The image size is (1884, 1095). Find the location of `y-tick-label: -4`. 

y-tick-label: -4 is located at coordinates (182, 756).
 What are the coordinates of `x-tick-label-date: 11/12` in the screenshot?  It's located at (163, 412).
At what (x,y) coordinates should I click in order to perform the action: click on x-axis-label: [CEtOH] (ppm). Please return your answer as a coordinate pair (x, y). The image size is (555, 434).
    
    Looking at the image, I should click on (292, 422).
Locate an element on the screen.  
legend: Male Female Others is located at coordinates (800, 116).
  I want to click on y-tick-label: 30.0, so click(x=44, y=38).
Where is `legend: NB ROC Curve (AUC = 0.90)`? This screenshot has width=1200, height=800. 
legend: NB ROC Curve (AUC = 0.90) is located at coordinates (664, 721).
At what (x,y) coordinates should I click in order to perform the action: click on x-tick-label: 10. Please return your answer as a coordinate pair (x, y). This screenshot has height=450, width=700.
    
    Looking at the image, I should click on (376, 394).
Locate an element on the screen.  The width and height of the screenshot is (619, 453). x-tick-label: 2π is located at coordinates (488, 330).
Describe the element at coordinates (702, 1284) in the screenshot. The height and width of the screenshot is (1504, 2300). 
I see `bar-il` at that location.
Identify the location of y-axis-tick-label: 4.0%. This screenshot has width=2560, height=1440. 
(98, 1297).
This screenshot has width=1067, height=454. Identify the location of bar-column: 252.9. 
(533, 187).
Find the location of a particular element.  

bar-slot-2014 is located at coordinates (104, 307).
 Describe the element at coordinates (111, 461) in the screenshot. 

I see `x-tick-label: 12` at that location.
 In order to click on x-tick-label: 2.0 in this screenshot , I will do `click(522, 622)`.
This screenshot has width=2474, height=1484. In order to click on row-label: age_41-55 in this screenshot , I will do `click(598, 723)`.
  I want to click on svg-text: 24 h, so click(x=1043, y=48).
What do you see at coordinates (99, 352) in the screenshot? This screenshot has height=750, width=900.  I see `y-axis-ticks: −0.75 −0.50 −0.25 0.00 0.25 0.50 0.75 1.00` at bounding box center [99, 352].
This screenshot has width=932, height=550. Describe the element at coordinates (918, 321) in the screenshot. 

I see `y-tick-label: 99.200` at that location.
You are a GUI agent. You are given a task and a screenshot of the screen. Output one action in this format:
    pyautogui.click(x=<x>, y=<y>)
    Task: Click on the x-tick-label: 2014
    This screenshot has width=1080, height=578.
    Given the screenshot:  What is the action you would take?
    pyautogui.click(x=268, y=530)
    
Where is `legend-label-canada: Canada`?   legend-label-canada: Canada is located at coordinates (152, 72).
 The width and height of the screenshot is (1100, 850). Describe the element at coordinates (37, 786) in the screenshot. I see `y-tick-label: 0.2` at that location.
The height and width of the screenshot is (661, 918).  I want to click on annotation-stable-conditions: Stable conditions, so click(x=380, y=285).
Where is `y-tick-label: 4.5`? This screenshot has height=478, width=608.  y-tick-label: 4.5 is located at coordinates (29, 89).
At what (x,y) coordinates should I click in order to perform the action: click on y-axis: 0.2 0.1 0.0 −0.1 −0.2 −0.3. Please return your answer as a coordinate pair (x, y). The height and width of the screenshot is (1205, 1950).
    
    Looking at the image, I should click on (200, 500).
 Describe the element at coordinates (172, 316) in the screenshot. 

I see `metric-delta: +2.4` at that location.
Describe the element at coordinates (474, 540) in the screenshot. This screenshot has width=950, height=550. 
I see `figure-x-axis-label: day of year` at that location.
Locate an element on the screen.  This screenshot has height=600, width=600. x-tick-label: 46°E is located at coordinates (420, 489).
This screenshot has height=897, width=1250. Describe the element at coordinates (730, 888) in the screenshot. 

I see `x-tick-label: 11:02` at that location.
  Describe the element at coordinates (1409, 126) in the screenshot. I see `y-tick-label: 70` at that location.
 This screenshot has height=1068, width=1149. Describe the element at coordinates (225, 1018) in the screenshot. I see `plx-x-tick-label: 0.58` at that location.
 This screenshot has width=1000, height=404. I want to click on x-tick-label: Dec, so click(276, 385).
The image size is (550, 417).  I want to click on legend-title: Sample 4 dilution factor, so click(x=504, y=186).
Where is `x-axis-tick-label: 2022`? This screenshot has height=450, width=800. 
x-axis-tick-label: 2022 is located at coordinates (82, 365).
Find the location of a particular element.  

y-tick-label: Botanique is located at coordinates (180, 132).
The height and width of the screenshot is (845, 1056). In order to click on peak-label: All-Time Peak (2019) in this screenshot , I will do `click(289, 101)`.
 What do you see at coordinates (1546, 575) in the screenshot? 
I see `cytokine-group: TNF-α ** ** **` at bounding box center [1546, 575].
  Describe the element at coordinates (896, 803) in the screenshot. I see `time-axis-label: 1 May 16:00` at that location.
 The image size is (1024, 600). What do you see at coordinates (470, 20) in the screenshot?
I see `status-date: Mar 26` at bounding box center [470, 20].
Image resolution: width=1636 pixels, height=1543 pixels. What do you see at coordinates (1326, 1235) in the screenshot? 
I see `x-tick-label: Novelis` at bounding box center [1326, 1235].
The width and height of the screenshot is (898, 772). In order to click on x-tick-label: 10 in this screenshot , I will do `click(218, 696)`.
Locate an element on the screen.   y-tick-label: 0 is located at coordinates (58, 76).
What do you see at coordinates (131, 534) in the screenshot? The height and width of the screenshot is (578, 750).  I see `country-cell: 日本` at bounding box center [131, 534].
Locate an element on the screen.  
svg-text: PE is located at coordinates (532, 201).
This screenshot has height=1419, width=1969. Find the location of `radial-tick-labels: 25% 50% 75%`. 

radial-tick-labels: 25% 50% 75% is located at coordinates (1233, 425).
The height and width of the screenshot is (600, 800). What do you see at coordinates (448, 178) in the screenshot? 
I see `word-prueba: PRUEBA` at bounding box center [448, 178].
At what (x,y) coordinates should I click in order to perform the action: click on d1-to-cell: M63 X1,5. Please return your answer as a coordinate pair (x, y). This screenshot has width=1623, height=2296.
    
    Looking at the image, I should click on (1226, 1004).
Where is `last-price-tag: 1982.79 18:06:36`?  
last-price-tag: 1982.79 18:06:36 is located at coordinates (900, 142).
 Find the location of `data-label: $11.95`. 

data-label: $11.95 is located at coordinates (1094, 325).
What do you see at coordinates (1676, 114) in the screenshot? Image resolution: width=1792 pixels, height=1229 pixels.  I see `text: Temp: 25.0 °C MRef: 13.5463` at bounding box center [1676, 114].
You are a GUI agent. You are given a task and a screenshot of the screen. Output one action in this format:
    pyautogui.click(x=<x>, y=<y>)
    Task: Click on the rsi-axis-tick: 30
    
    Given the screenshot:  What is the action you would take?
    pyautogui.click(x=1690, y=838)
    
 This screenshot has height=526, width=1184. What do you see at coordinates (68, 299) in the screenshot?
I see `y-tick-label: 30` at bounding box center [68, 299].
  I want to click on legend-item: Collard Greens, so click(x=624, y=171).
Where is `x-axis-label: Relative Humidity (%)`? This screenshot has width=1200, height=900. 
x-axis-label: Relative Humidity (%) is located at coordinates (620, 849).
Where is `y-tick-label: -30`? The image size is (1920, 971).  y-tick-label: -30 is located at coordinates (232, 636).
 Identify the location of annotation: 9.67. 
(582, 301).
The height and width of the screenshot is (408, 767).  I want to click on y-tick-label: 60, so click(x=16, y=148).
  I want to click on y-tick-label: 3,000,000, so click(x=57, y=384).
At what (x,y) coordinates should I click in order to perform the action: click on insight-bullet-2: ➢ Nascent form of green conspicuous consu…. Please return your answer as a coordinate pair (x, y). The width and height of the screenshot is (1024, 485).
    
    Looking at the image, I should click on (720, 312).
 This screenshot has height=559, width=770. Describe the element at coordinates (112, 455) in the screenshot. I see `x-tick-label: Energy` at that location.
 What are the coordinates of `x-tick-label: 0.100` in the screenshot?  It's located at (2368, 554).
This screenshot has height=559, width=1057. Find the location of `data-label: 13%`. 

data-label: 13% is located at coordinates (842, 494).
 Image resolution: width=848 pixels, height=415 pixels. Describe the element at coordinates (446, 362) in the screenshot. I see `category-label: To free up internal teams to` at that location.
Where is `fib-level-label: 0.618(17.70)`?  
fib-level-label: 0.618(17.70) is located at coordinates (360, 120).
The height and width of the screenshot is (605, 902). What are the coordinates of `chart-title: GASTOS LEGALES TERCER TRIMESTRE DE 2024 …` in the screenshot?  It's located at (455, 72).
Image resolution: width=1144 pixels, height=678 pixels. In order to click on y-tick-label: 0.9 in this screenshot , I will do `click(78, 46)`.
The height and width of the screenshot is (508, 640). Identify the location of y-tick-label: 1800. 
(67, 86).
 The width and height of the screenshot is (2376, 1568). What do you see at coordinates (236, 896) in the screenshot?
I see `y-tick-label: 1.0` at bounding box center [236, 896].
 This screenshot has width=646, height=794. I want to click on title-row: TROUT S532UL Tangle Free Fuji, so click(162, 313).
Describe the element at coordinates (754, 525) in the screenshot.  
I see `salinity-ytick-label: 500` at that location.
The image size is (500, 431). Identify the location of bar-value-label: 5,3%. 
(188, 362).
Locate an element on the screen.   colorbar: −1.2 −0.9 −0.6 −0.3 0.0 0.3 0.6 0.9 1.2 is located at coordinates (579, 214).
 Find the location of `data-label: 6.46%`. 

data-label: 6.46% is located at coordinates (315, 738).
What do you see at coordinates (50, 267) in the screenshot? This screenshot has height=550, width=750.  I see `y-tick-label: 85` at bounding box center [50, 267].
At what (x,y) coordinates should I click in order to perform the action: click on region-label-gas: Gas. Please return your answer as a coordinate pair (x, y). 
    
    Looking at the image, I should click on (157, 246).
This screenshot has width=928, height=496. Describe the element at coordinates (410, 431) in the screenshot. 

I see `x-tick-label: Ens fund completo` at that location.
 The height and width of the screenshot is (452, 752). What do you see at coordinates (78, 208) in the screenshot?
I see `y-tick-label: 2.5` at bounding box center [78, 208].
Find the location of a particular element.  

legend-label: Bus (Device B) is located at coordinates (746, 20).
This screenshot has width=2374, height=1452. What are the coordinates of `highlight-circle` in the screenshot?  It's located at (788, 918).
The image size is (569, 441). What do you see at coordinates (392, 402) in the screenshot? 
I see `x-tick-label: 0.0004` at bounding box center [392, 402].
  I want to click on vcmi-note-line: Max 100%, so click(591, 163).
·····
YOUR TASK - Retype the rows starting at the line containing "The height and width of the screenshot is (508, 640)." and ending at the line containing "What do you see at coordinates (50, 267)", both included, without changing a character.

PROBLEM SOLUTION -
The height and width of the screenshot is (508, 640). Identify the location of y-tick-label: 1800. 
(67, 86).
 The width and height of the screenshot is (2376, 1568). What do you see at coordinates (236, 896) in the screenshot?
I see `y-tick-label: 1.0` at bounding box center [236, 896].
 This screenshot has width=646, height=794. I want to click on title-row: TROUT S532UL Tangle Free Fuji, so click(162, 313).
Describe the element at coordinates (754, 525) in the screenshot.  
I see `salinity-ytick-label: 500` at that location.
The image size is (500, 431). Identify the location of bar-value-label: 5,3%. 
(188, 362).
Locate an element on the screen.   colorbar: −1.2 −0.9 −0.6 −0.3 0.0 0.3 0.6 0.9 1.2 is located at coordinates (579, 214).
 Find the location of `data-label: 6.46%`. 

data-label: 6.46% is located at coordinates (315, 738).
What do you see at coordinates (50, 267) in the screenshot? This screenshot has height=550, width=750.  I see `y-tick-label: 85` at bounding box center [50, 267].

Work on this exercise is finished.